Friday, February 17, 2012

Growing Pansies in Containers

A joyous burst of color- that’s what Pansies bring to the scene! That’s also one of the major reasons behind the immense popularity of these winsome plants. Pansies offer an incredible range of flower color that’s invaluable in container gardening. Growing pansies in containers doesn’t take much effort or expertise. It does, however, call for the right knowledge and some planning. Take a look.

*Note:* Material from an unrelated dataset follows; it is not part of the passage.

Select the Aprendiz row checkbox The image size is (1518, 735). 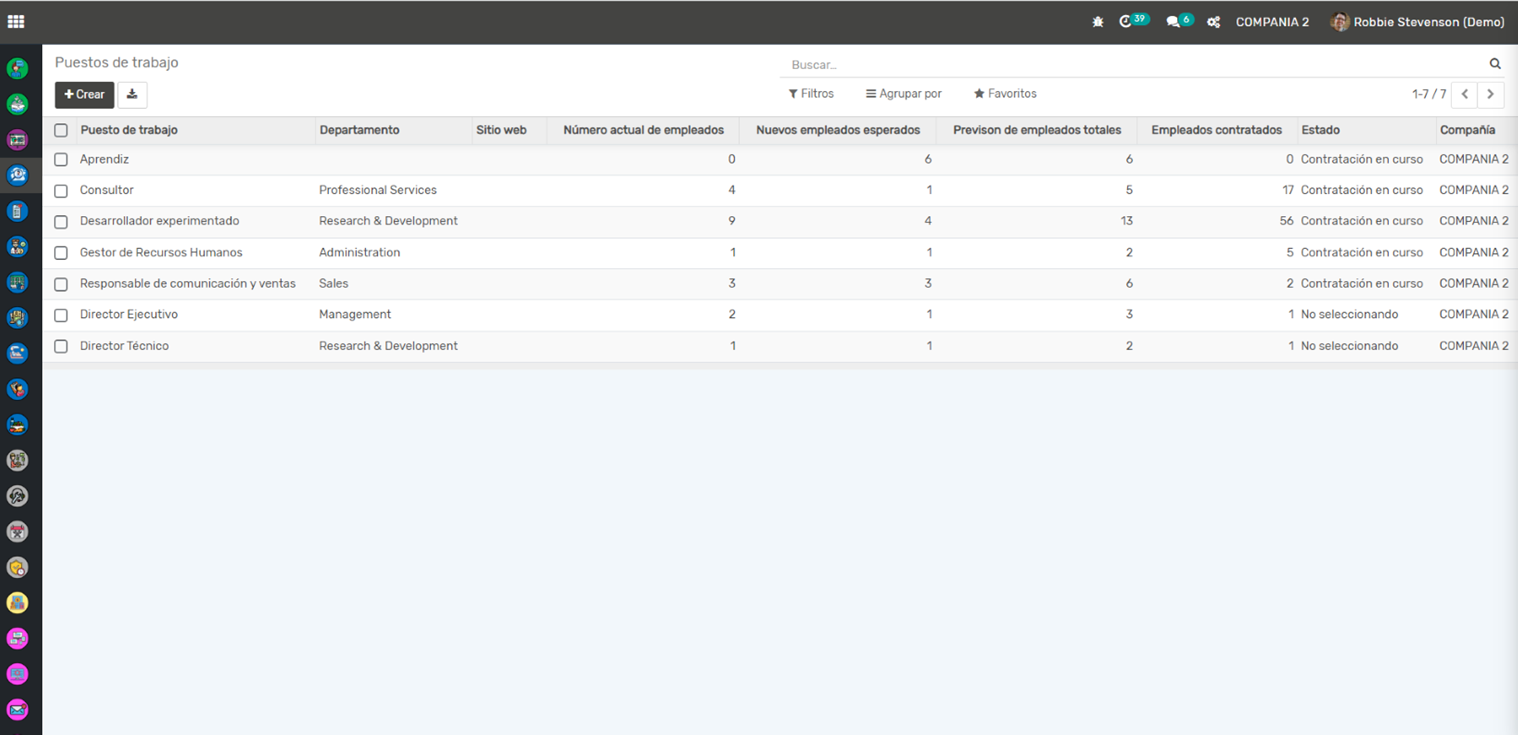point(61,160)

 If you’re looking to start pansy seeds indoors, it’s important to sow the seeds at the right time. You can either start in late winter, 7-10 weeks from planting in spring, or start seeds in late summer and plant them in the beginning of fall. The instructions on the seed packet are normally a reliable source of information regarding the right planting depth, spacing and temperature conditions. I sow the seeds shallow, with only a thin layer of soil to cover them. Water thoroughly and cover the container with a plastic lid. Place the container in a cool, dark place. Pansy seeds normally take 2-3 weeks for germination. Check the container at regular intervals and make sure the soil doesn’t dry up at any point. Once the seedlings develop 3-4 leaves, you can transplant them to individual containers.

It’s very important to get the new container all ready for the young plant. Mix equal quantities of organic compost and potting soil. Provide a couple of inches thick layer of loose gravel at the base of the container. The layer of gravel helps in drainage and thus, prevents water logging. Wet the mixture of compost and potting soil. I’d recommend you use distilled water for the task as it’s free from fluoride and other chemicals present in water from regular sources. Next, fill in the container with this mix, up to a couple of inches from the top.

Water the seedling before transplanting. This will loosen the soil and make it easier to remove them. Plant the seedling into the new container and pack the soil firmly around it’s base. A layer of organic mulch bodes well for the young plants and is therefore recommended. Place the container in a spot that offers full sun for at least 5-6 hours every day.

If you aren’t growing pansies, you’re missing out on a gardening experience that’s as exciting as any other. Short on space? Ha, grow pansies in containers!